32 En wat zal ik nog zeggen? De tijd zou me ontbreken, zo ik verhalen ging van Gédeon, Barak, Samson, Jefte, David, Samuël en de Profeten.
Uye ndichataureiko zvimwe? Handichina nguva yokutaura pamusoro paGidheoni, Bharaki, Samusoni, Jefuta, Dhavhidhi, Samueri, navaprofita,
33 Door het geloof hebben ze koninkrijken overweldigd, gerechtigheid uitgeoefend, beloften zien vervullen, leeuwenmuilen gestopt;
vakakunda ushe nokutenda, vakatonga nokururamisira, uye vakawana zvakanga zvavimbiswa; vakadzivira miromo yeshumba,
34 hebben ze het geweld van het vuur geblust, de scherpte van het zwaard kunnen ontgaan, nieuwe krachten na zwakheid bekomen, sterkte ontvangen in de strijd, heirscharen van vreemden doen wijken.
vakadzima simba romoto, uye vakapunyuka kubva pamunondo unopinza, utera hwavo hwakashandurwa hukava simba uye vakava nesimba guru pakurwa vakakunda hondo dzamamwe marudzi.
35 Vrouwen ontvingen haar doden door opstanding terug. Anderen lieten zich folteren en namen de vrijspraak niet aan, om een betere opstanding te bekomen.
Vakadzi vakagamuchirazve vakanga vafa vavo vamutswa kuti vave vapenyu zvakare. Vamwe vakatambudzwa vakaramba kusunungurwa, kuitira kuti vagozopiwa kumuka kuri nani pakunaka.
36 Anderen weer leden bespotting en geseling, boeien zelfs en gevangenis;
Vamwe vakasekwa uye vakarohwa, uyezve vamwe vakasungwa vakaiswa mutorongo.
37 ze werden gestenigd, door midden gezaagd, op de pijnbank beproefd, door het moordend zwaard gedood. Ze zwierven rond in schapenvachten en geitenvellen, verlaten, verdrukt en mishandeld:
Vakatakwa namabwe; vamwe vakaitwa zvidimbu zviviri; vakaurayiwa nomunondo. Vakafamba vakapfeka matehwe amakwai namatehwe embudzi, vasina chinhu, vakatambudzwa uye vakaitirwa zvakaipa,
38 de wereld was hunner niet waardig; dus doolden ze rond in woestijnen en bergen, spelonken en holen.

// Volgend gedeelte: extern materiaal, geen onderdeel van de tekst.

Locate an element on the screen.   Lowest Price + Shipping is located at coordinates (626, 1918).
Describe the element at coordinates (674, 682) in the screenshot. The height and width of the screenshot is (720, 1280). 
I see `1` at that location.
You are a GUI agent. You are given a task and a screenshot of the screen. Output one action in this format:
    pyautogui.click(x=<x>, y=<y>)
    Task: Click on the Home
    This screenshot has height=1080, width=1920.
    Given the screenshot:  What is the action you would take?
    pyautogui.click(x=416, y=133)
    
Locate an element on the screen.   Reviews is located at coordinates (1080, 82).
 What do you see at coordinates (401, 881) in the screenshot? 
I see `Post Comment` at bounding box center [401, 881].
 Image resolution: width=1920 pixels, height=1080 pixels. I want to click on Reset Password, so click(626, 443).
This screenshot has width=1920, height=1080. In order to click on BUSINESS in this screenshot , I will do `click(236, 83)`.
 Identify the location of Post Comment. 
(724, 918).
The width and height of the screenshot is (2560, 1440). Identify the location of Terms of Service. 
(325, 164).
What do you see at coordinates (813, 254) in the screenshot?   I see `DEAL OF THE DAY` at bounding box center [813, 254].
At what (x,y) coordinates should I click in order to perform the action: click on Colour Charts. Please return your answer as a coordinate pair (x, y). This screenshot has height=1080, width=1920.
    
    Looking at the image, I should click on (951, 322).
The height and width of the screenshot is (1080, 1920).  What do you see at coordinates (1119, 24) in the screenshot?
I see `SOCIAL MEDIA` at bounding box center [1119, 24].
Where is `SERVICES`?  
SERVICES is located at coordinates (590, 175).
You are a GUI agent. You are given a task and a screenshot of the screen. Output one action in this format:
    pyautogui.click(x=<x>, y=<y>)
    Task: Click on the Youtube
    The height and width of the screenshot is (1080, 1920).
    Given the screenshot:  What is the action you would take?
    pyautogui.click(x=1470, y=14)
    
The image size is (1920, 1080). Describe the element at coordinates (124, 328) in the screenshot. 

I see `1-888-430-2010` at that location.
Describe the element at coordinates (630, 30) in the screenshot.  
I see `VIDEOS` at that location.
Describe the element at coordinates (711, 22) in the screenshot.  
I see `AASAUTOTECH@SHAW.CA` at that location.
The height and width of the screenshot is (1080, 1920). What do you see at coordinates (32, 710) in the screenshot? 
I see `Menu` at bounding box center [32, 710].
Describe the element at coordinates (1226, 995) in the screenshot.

nyika yakanga isina kufanirwa navo. Vaidzungaira murenje nomumakomo, mumapako nomumakomba enyika.
39 En toch heeft geen van hen de belofte in vervulling zien gaan. ofschoon ze om hun geloof met ere worden vermeld.
Vose ava vakapupurirwa kutenda kwavo, asi hapana kana mumwe wavo akagamuchira zvakanga zvavimbiswa.
40 Want daar God voor ons iets beters beschikt had, mochten zij niet zonder ons tot verheerlijking komen.
Mwari akanga atigadzirira chimwe chinhu chiri nani pakunaka, kuitira kuti ivo pamwe chete nesu tigoitwa vakakwana.